Она цепляется за ее руку. Боже! Из всех, кто был с ней, осталась одна Дебора.
– Прогони их, Деб!
У Сатаны черные прямые волосы, темные провалы глаз, одно плечо выше другого…
Вдали замирают шаги Филипа…
– Холодно, – шепчет Анна. – Мне холодно без тебя.
– Я здесь. Я сейчас укрою тебя.
Покачиваются и звенят звезды над головой. Маленькие колокольчики звезд. Как они высоко! Ее укачивает, как в конных носилках или на море… Море… Скоро они прибудут в Бордо. Бьет бубен, оглушительный бой отдается у нее в мозгу… В Бордо будет счастье… И опять наваливается духота. О, она знает, что это такое, недаром повеяло пороховой гарью! Во мраке копошатся обрубки изувеченных тел. Она касается их, она ищет останки Дэвида. Боже, сколько крови, как она алеет!

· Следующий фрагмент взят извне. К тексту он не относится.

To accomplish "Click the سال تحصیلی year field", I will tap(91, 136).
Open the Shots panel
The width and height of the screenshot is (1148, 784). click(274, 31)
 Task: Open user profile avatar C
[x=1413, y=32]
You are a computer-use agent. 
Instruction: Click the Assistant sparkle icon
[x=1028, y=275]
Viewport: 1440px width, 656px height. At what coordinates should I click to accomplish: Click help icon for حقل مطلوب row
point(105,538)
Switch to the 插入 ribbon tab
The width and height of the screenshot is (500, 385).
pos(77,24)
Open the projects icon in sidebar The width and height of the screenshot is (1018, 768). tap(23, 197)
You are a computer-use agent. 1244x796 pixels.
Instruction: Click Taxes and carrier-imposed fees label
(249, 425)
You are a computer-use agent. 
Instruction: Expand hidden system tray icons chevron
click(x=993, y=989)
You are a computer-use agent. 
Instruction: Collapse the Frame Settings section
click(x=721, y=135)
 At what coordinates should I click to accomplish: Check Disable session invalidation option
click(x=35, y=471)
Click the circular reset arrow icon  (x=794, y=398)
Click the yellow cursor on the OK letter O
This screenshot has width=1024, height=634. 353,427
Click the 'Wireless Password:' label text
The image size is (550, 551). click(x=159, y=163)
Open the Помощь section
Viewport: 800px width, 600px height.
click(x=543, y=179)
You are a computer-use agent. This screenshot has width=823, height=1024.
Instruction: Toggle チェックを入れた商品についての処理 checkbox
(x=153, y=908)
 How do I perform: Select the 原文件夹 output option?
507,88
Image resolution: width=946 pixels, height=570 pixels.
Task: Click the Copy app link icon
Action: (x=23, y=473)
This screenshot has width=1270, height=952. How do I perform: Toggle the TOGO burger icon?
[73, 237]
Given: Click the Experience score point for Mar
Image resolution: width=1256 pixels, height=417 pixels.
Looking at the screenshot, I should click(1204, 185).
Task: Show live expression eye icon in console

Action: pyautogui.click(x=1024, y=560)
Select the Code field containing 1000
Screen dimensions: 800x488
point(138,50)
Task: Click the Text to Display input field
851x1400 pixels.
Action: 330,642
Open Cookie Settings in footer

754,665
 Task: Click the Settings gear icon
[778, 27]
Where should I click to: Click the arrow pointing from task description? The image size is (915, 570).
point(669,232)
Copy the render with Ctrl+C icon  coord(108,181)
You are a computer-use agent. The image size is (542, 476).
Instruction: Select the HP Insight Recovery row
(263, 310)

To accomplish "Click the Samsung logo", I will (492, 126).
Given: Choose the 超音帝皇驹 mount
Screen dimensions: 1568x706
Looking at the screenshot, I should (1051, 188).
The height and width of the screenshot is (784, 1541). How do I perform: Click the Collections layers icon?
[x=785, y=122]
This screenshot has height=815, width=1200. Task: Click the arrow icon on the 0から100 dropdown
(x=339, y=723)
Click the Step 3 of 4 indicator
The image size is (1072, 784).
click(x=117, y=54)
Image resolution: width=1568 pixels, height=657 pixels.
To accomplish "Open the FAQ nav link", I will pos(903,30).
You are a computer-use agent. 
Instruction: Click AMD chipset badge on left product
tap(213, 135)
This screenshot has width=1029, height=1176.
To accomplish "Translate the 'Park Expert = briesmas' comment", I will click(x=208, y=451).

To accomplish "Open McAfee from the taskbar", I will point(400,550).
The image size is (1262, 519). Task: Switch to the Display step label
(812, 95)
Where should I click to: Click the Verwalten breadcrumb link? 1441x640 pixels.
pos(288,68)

Неожиданно Анна осознала, что это вовсе не кровь, а складки пунцово-красного полога у нее над головой. Золоченые кисти свисают с него по углам.
– Где я?
Свет кажется ослепительным. Высокое открытое окно, отдернутые занавески и пение птиц. Анна лежит неподвижно, вслушиваясь в их голоса. Как это чудесно – птицы и шелест листвы. Слушать их, ни о чем не думая.
Открылась дверь, и вошла женщина в темном платье и развевающемся белом покрывале. Подошла к столу, взяла с него вышивание и направилась к ее ложу. Поднявшись на ступени, поправила одеяло, хотела было сесть на скамью у постели, но неожиданно замерла, встретившись взглядом с Анной.